Christopher Nolan, 2006 (États-Unis)
Pour servir le récit d’une concurrence entre illusionnistes, Le prestige emploie deux trucs de scénaristes qui forment antinomie*. D’un côté, une astuce usée par des raconteurs fatigués, le recours à un jumeau ignoré (Les rivières pourpres, Kassovitz, 2003, par exemple), de l’autre, un artefact aussi vieux que le cinéma, l’invention de doubles (ce dans quoi Méliès était passé maître : Un homme de têtes, 1898, L’homme orchestre, 1900, Les cartes vivantes, 1905…). Ainsi, Alfred Borden (Christian Bale) a un jumeau qui se dissimule derrière grimage et postiche, et Robert Angier (Hugh Jackman), lui, se dédouble ad libitum grâce à la machine fabuleuse de l’ingénieur Tesla (David Bowie, androgyne ou vampire, autre prince de la transformation)**. Alors que le spectateur envisage la gémellité dès qu’il s’agit de rendre possible des actes qu’une personne seule ne pourrait accomplir (se retrouver en deux endroits différents au même instant, « L’homme transporté »), il écarte en revanche l’explication de la multiplication des êtres par artifice parce qu’elle défie l’entendement. Dans une telle histoire, où tout nous pousse à rester cartésien (jumeau, sosie, déguisement), le coup de maître de Nolan est justement de nous amener finalement en plein fantastique (troisième temps du tour de magie, « le prestige »). Comme Georges Méliès jadis (un contemporain des magiciens Borden et Angier), le cinéaste britannique nous incite à croire réalisable ce qui ne l’est pas, et cela malgré les maladroites supercheries qui ont précédé. L’antinomie se trouve là, entre grossièreté et hardiesse de mise en scène, viles et nobles références, prétextes éculés et procédure d’illusion toute cinématographique.

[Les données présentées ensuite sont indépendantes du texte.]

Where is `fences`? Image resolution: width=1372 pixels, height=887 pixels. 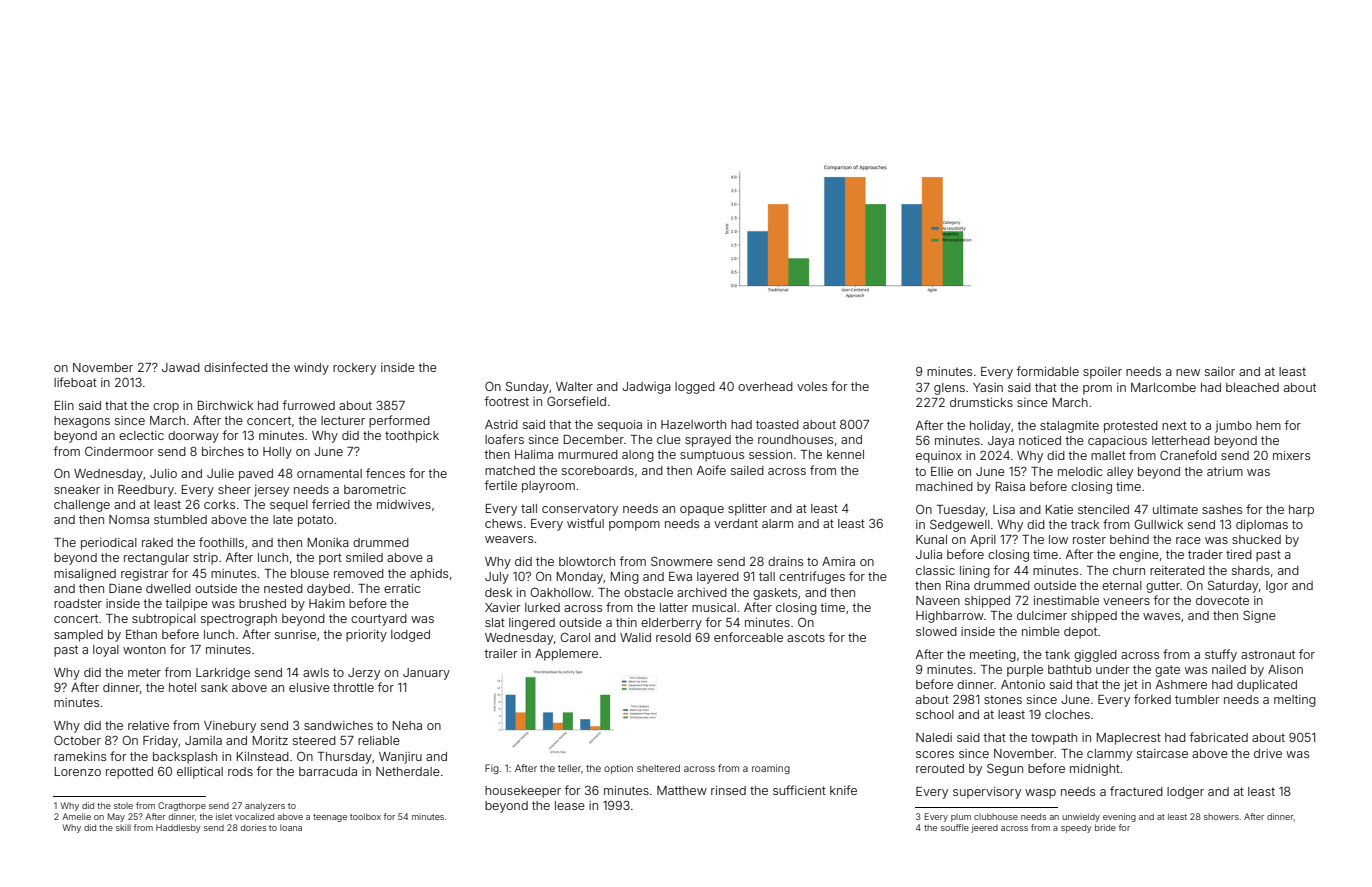 fences is located at coordinates (385, 473).
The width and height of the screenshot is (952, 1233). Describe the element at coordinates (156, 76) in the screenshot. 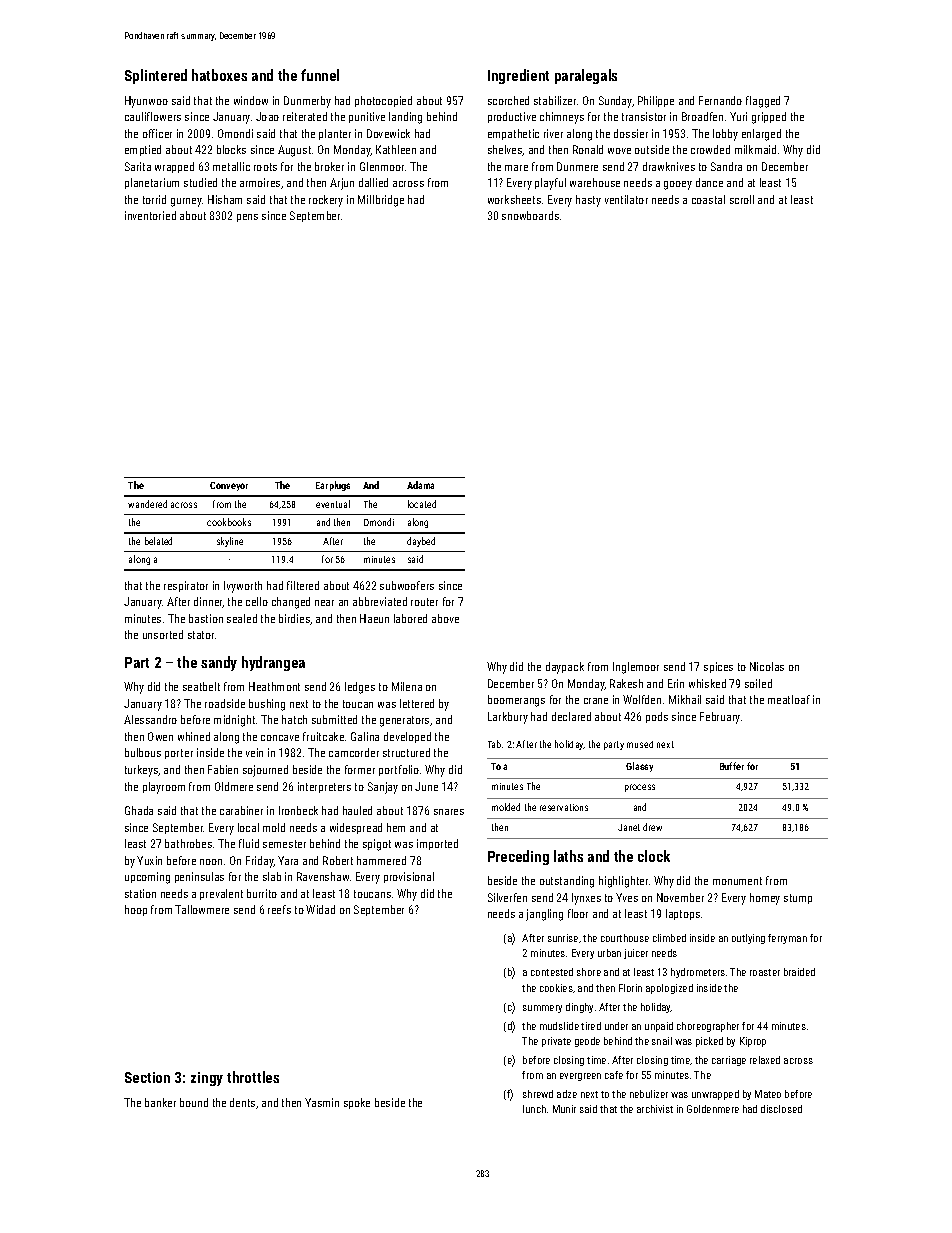

I see `Splintered` at that location.
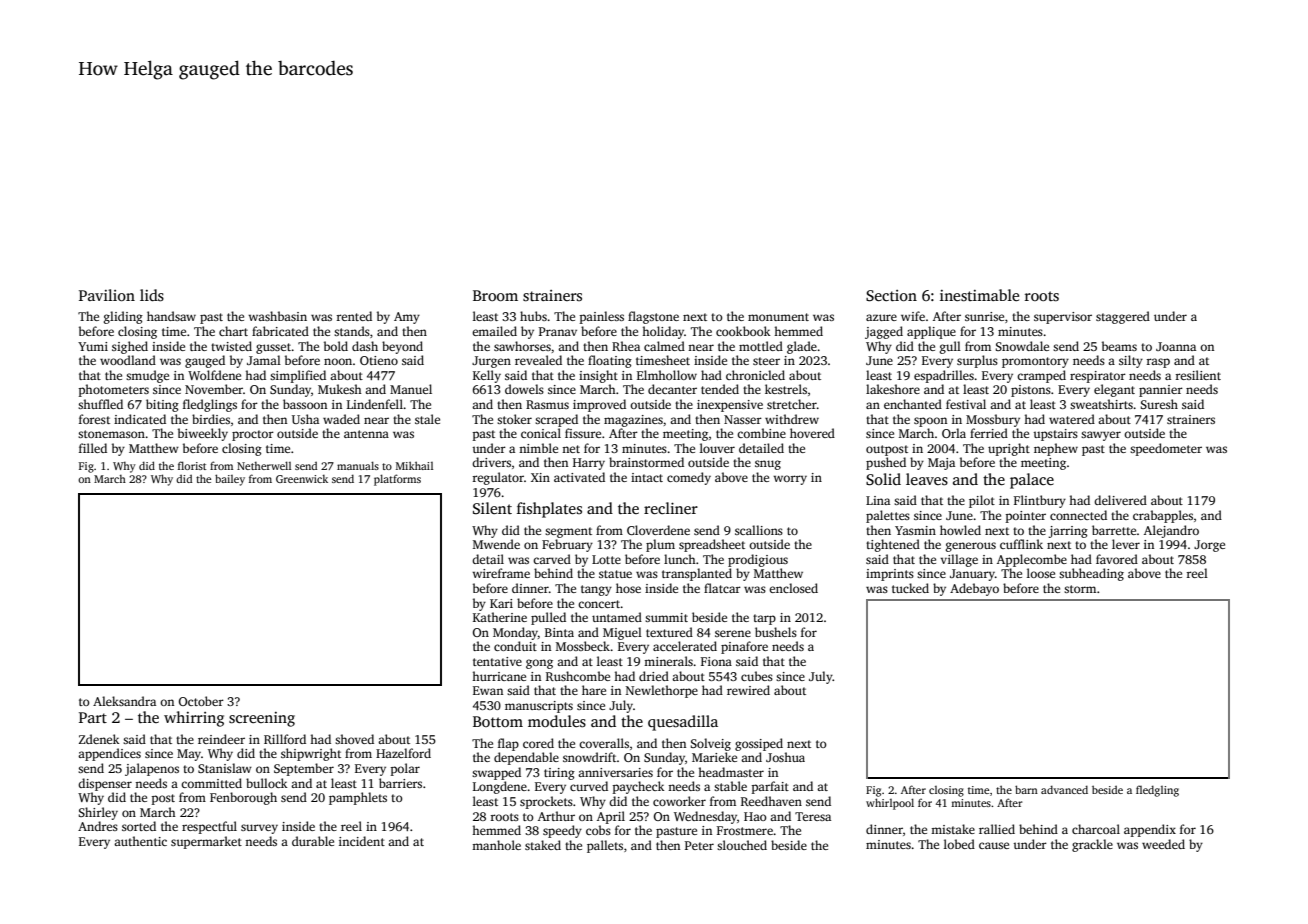 This screenshot has height=924, width=1308. What do you see at coordinates (959, 560) in the screenshot?
I see `village` at bounding box center [959, 560].
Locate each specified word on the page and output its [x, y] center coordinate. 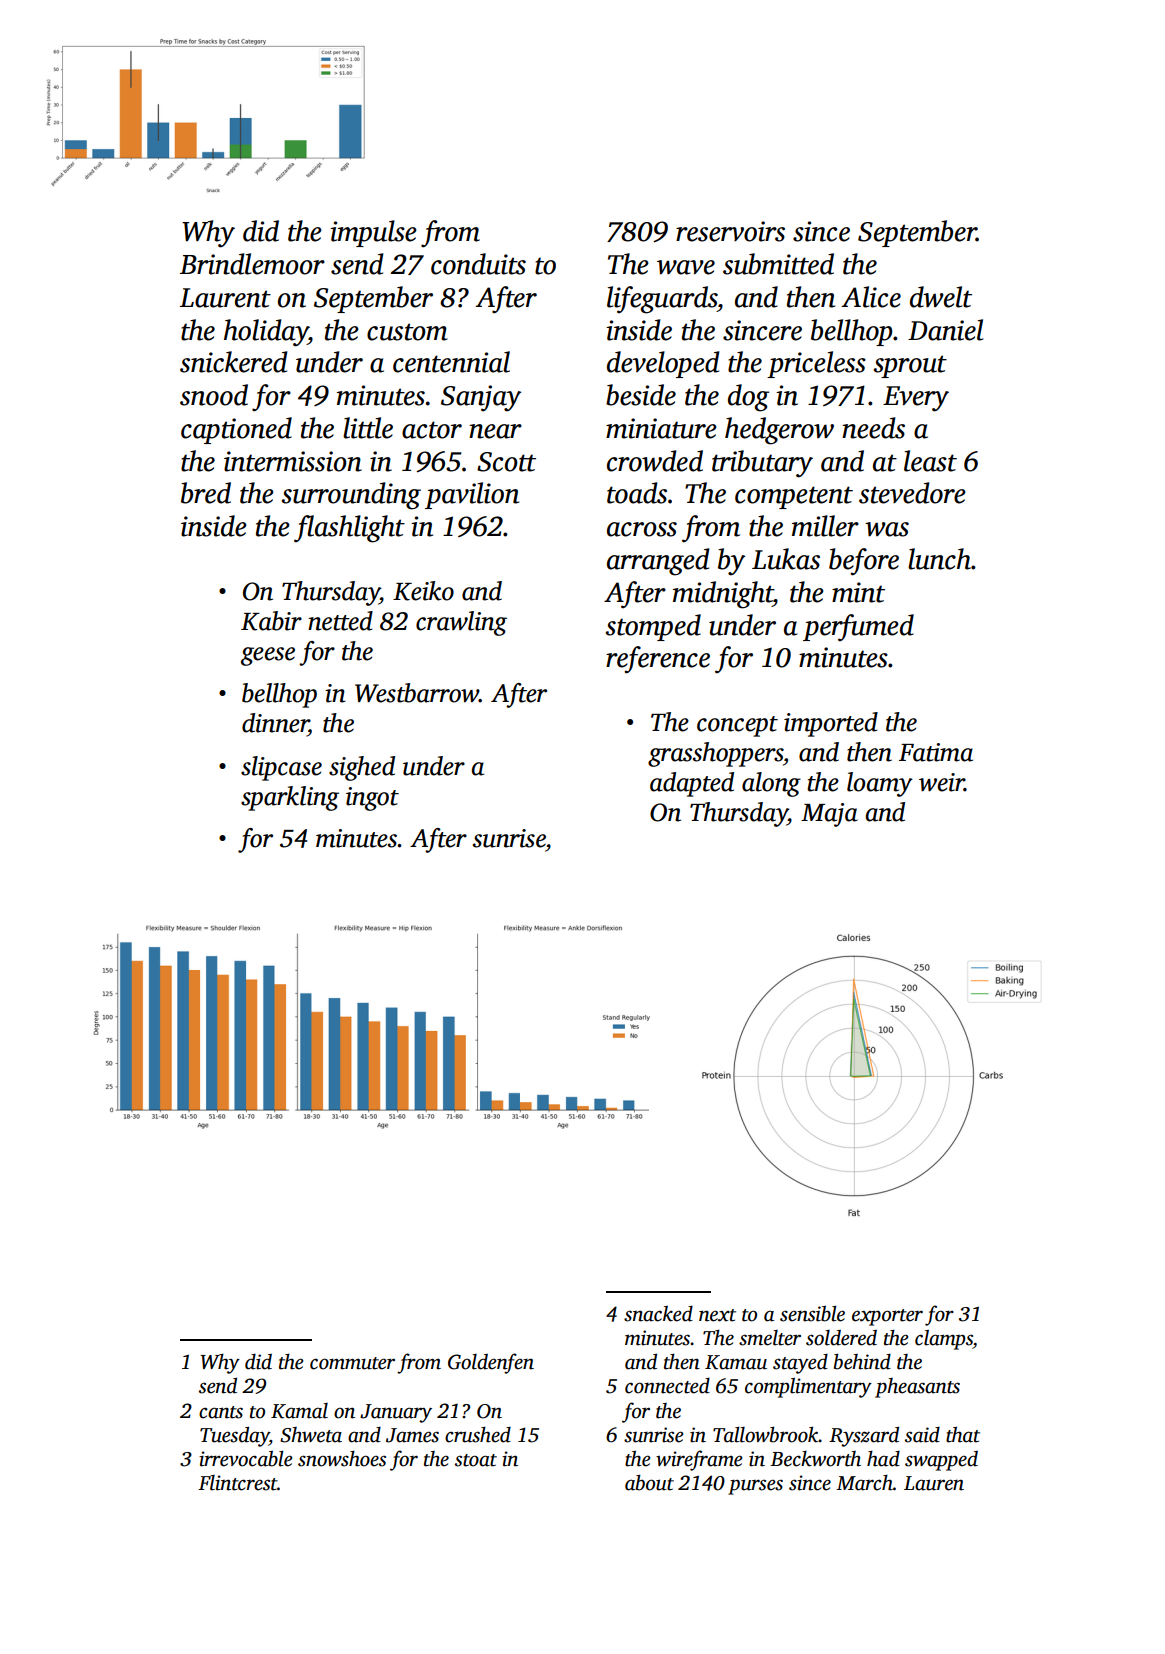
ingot [372, 799]
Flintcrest [237, 1483]
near [495, 431]
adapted [692, 784]
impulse [373, 233]
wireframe [699, 1460]
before [864, 562]
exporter [887, 1317]
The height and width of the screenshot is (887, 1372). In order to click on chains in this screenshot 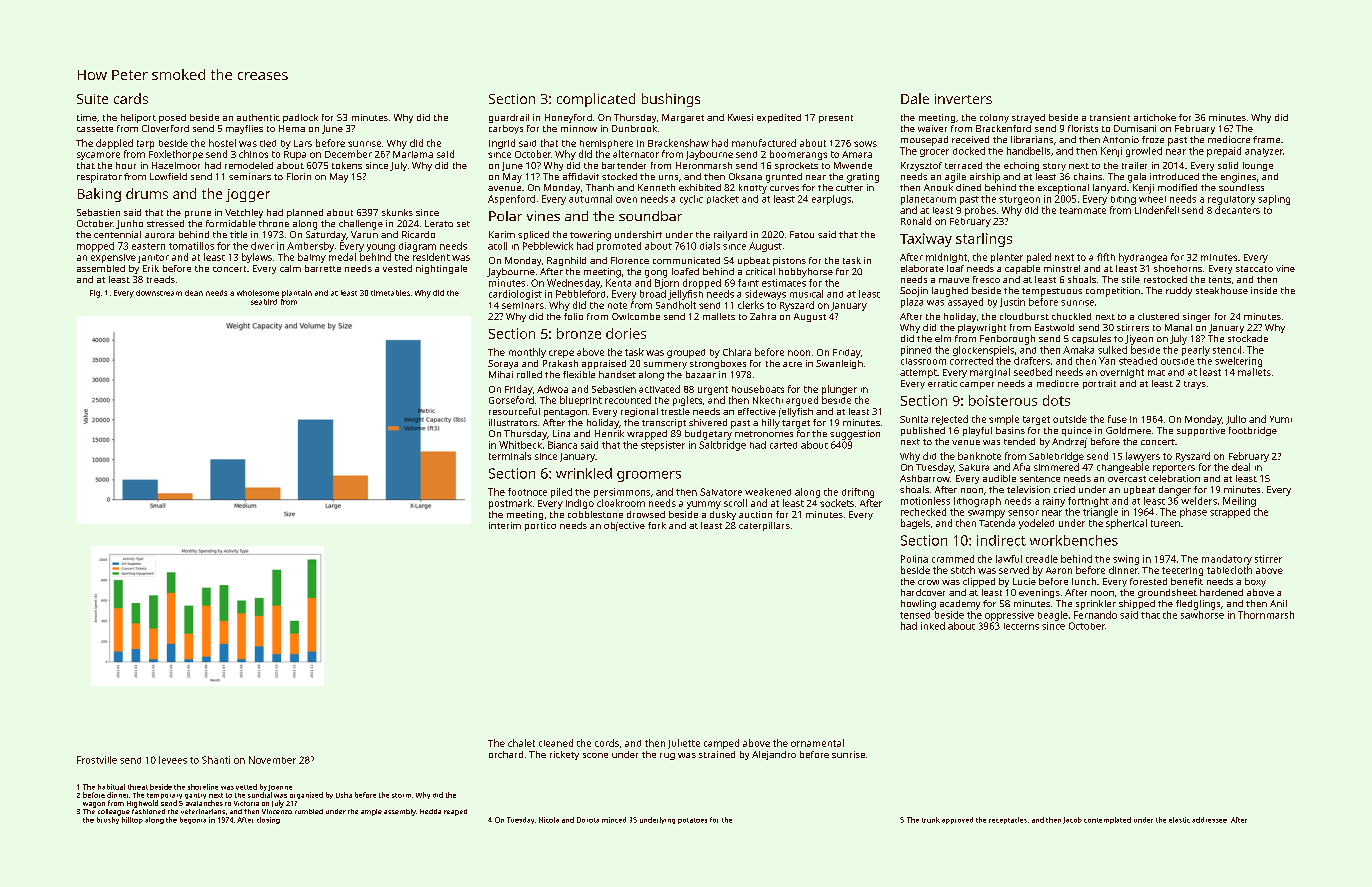, I will do `click(1088, 176)`.
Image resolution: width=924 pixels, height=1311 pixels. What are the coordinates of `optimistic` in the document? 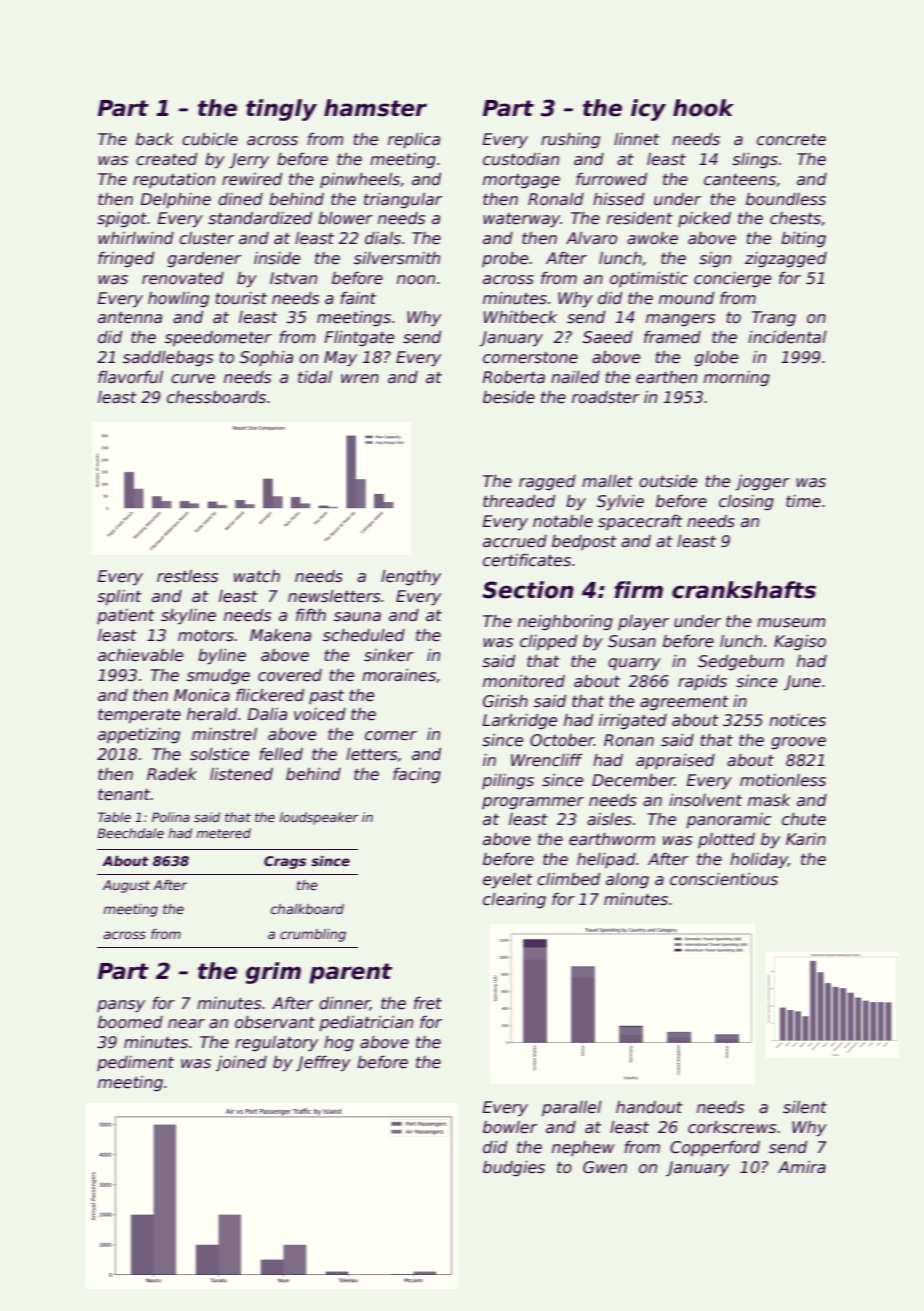 It's located at (649, 279).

Comme Memento (2000) et Inception (2010), le montage entremêle des temps variés et le récit se déplie en torsades vertigineuses (flash-backs, mise en abime, la lecture d’un journal à travers la lecture d’un journal). Mais à la fois Jekyll et Hyde, Nolan manipule le spectateur d’une manière qui n’est plus tout à fait plaisante. Le cinéaste manque de construire son métrage comme un véritable tour de magie ; si « la promesse » et « le prestige » nous ont séduits, « le tour » un peu long a manqué de clarté et déséquilibre l’ensemble. Comme un mauvais public de foire, nous aurions alors tendance à nous dresser contre les situations défraîchies sans toutefois manquer de ravissement lorsque Nolan les retourne.
* Il signe le scénario avec son frère Jonathan Nolan en puisant la matière dans Le prestige de Christopher Priest publié en 1995.
** Scarlett Johansson, Michael Caine, Rebecca Hall et Andy Serkis (tous un peu vides) complètent la distribution grand spectacle.
Je trouve très bien vu le fait que Nolan amène à faire accepter le spectateur, alors en mode cartésien, l’aspect fantastique. C’est vrai que ce point est très réussi. Et ce n’est pas le « tour » que j’ai trouvé laborieux tant la construction en flashbacks est lisible (même si les rôles féminins sont un peu sous-traités) mais c’est bien le « prestige » qui se retrouve avec une partie explicative qui n’était pas nécessaire puisque toutes les clés à la compréhension avaient été données auparavant.
J’ai absolument été bluffé par ce film, je l’ai revu une deuxième fois le lendemain de mon 1er visionnage. Nolan réussit un tour de maître, avec ce duel étrange entre deux show men repoussés jusque dans la folie. J’ai marché à fond.